Seeing this as a loss of shareholder confidence, and facing criticism from employees over job cuts and closures in the restructuring plan, and in the wake of the April 2015 Libor fine and report plus a subsequent $55 million SEC fine and an internal Russian money-laundering probe, Jain and Fitschen announced their resignation on 7 June 2015. Fitschen stayed on as transition co-CEO with newly appointed CEO John Cryan through 19 May 2016.

===Career after Deutsche Bank, 2015–2022===
In 2016, Jain became an advisor to the San Francisco–based company SoFi (Social Finance, Inc.), a fintech firm.

In January 2017, he became president of Cantor Fitzgerald, a mid-sized, private New York–based firm, headed by Howard Lutnick, which offers investment banking and other financial services. Jain also stepped down from his role at SoFi. He was hired at Cantor Fitzgerald to help expand fixed-income and equities trading as well as prime brokerage, and he worked alongside Lutnick and directed strategy, vision, and operational foundation across the firm's businesses.

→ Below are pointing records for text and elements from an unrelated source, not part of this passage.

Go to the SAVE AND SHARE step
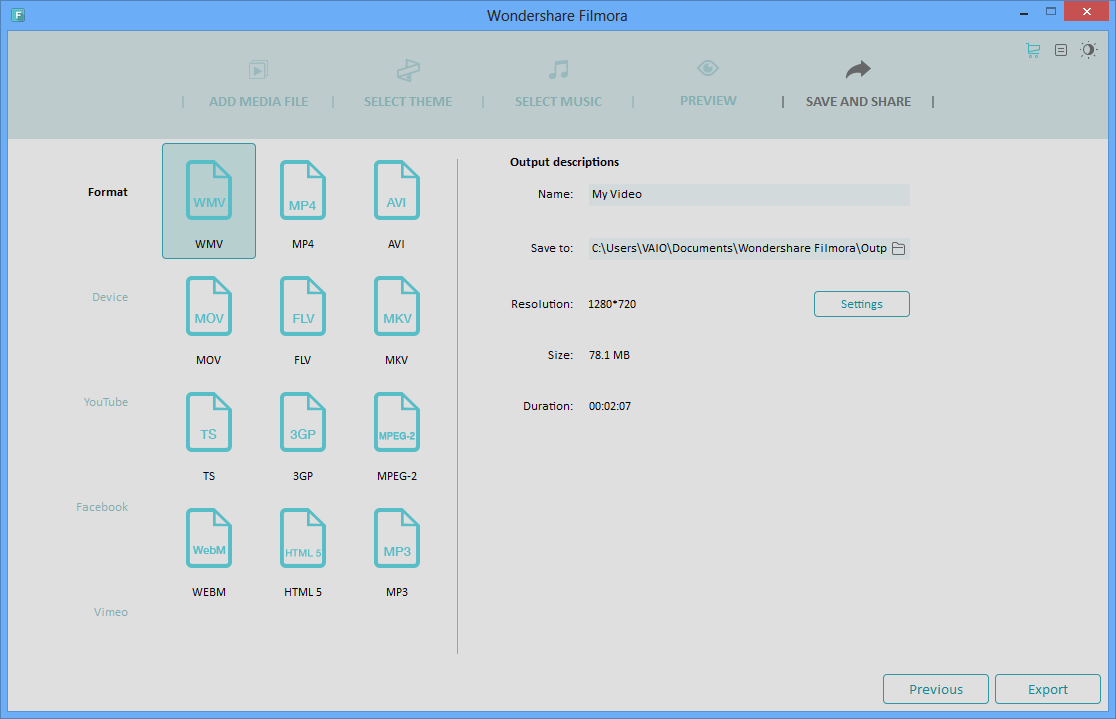Image resolution: width=1116 pixels, height=719 pixels. (857, 85)
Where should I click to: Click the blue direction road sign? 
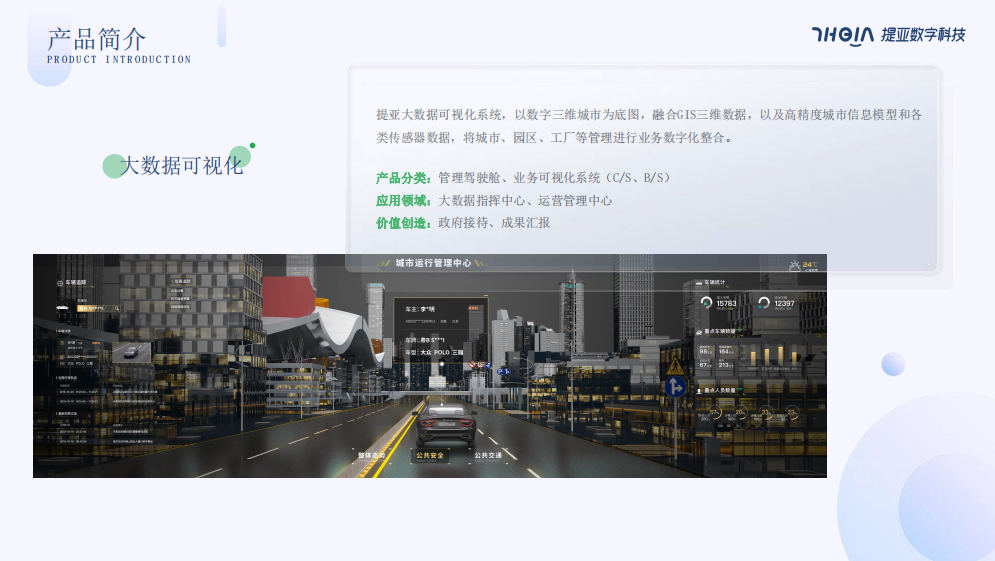point(676,387)
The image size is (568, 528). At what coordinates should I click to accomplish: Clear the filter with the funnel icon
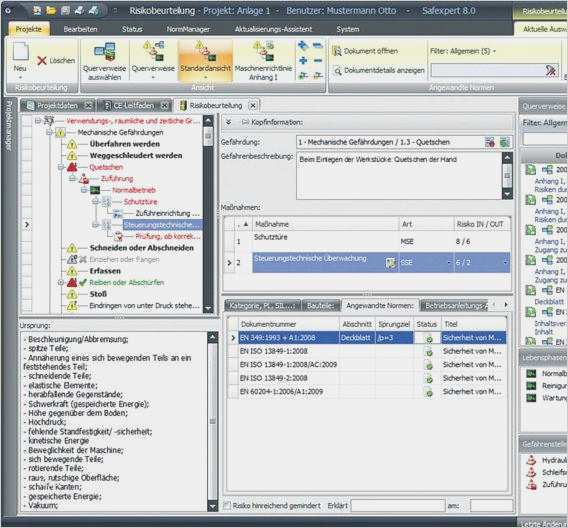(551, 71)
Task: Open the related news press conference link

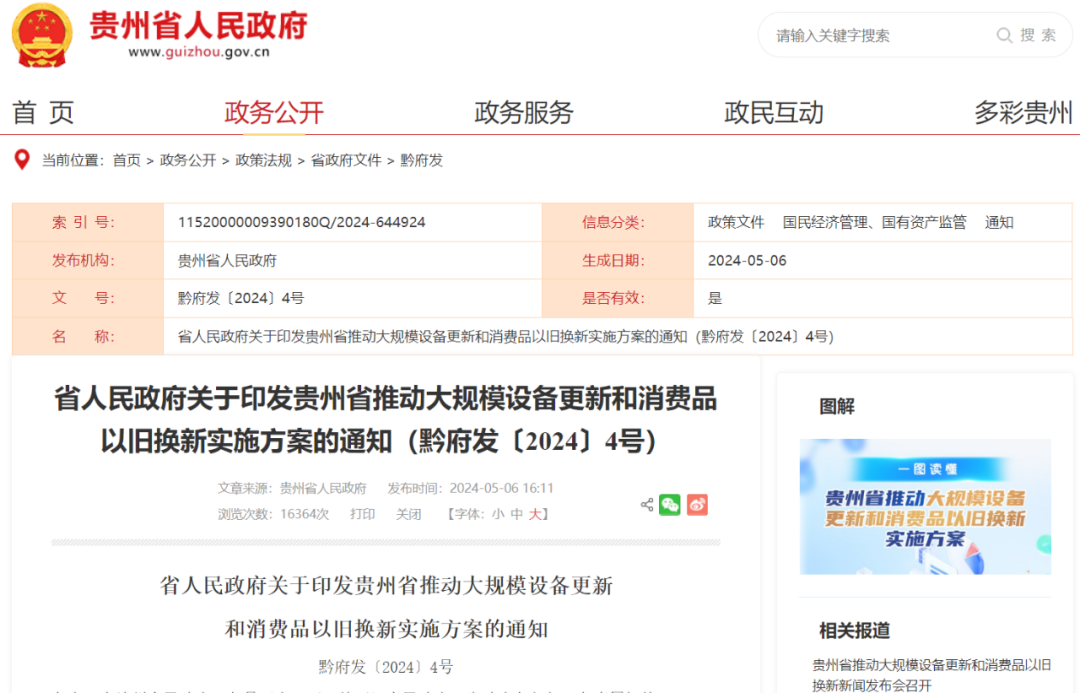Action: 931,674
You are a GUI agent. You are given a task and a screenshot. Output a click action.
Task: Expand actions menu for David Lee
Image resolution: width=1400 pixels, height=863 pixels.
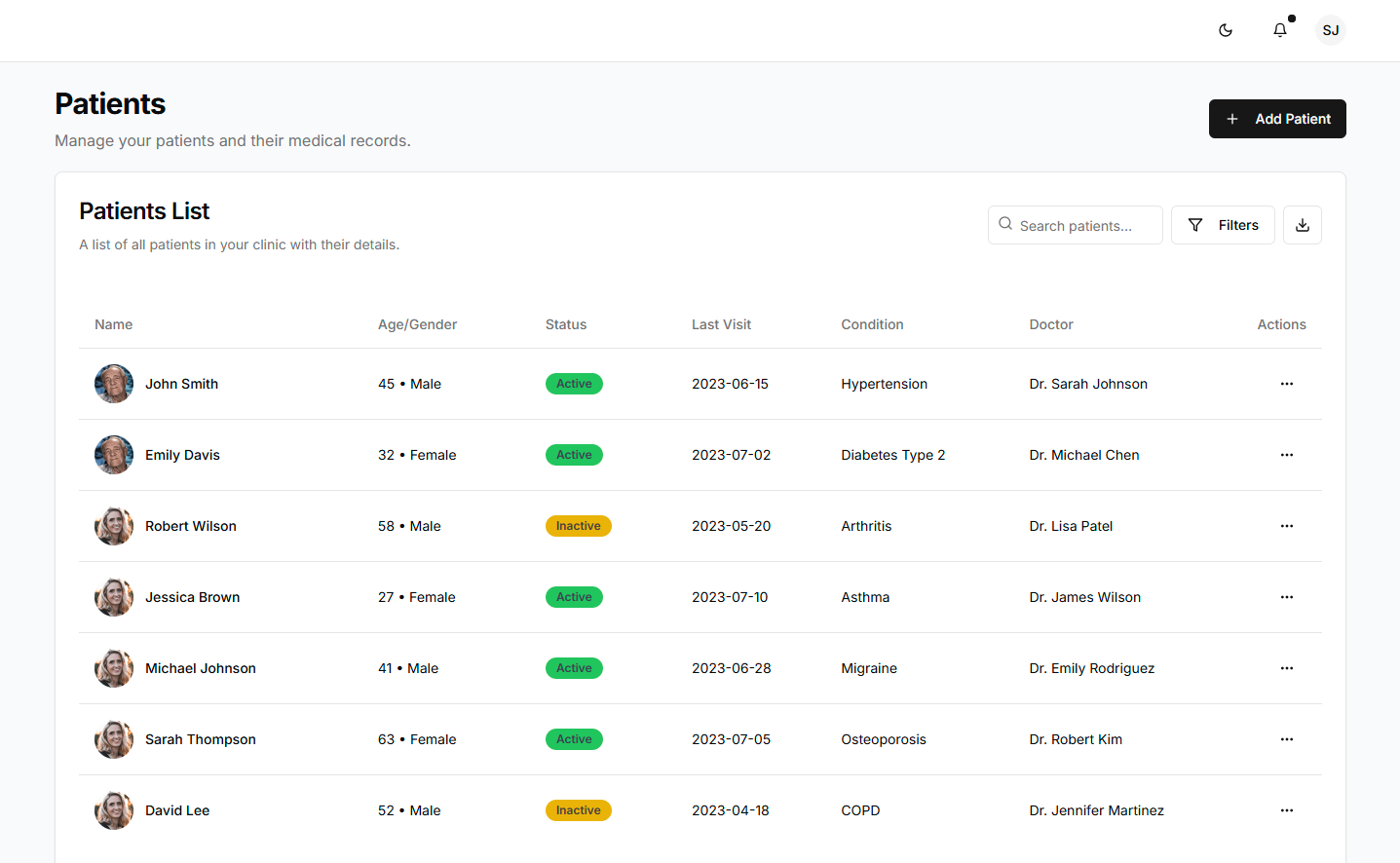1287,810

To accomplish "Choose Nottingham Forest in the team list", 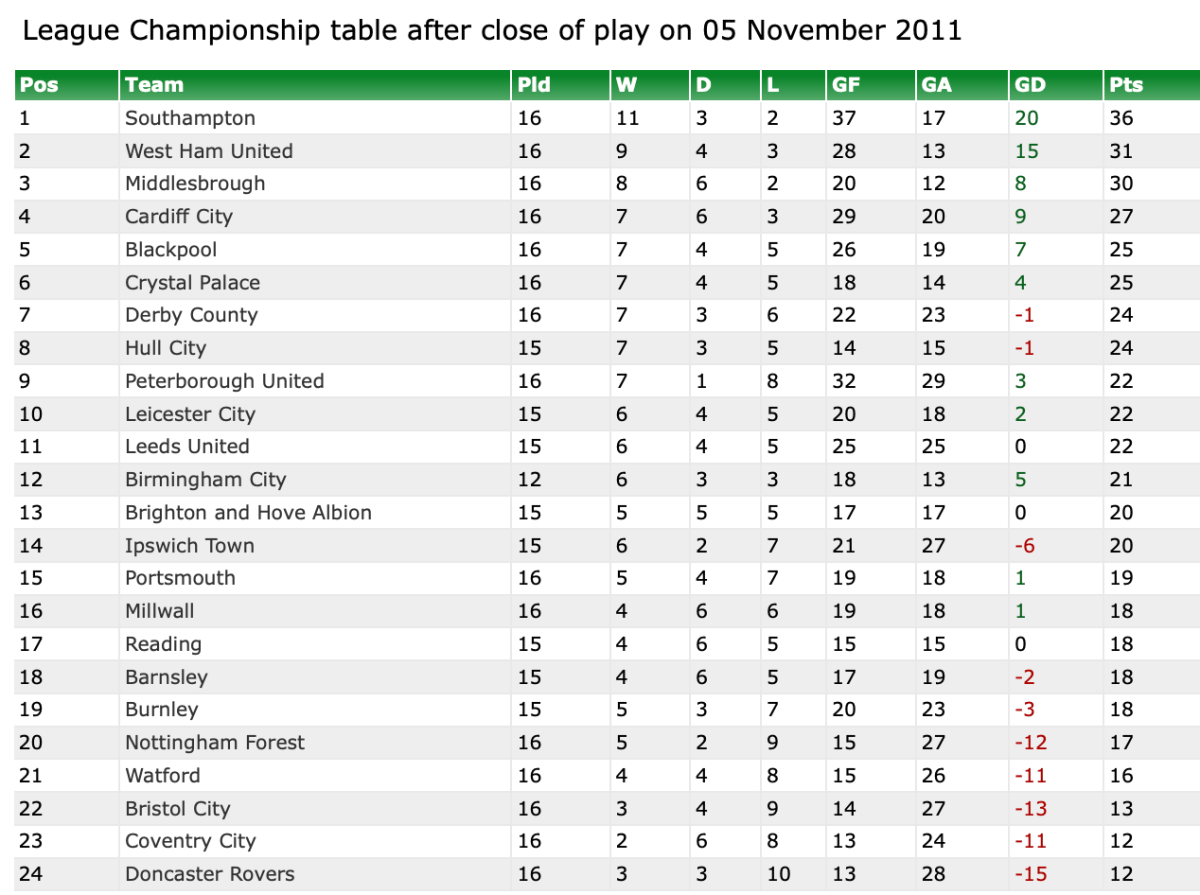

Jain was on the advisory board of InCred, a non-banking financial company in India. He was on the finance group advisory board of the MIT Sloan School of Management. He was on the board of trustees of Chance to Shine, a British charitable foundation. He was a member of the advisory board of the Wildlife Conservation Trust, based in India. He was previously on the board of directors of the Institute of International Finance, was a member of the Financial Services Forum, and served on the international advisory panel of the Monetary Authority of Singapore.

==Awards==
In 2003 Jain received Euromoney magazine's Capital Markets Achievement Award. In 2006 he was honoured by the American India Foundation for his philanthropy and leadership. In 2010 he received Risk magazine's Lifetime Achievement Award, as well as the annual Business Leader Award from NASSCOM. In 2012 he was named Global Indian of the Year by The Economic Times at the Economic Times Awards. In 2014, he was awarded an Honorary Fellowship from London Business School, and an Honorary Doctorate by TERI University in New Delhi.

==Personal life==
Jain was married to Geetika, a travel writer and children's book author. The couple lived in London and also had a residence in New York City. The couple have two children. Jain's interests included cricket, golf, wildlife photography, and wildlife conservation.

Anshuman has a biological brother Ashwin Jain and has a cousin Ajit Jain, who since 2018 has been vice chairman of insurance operations for Berkshire Hathaway.

Jain died from duodenal cancer in London on 12 August 2022, at the age of 59.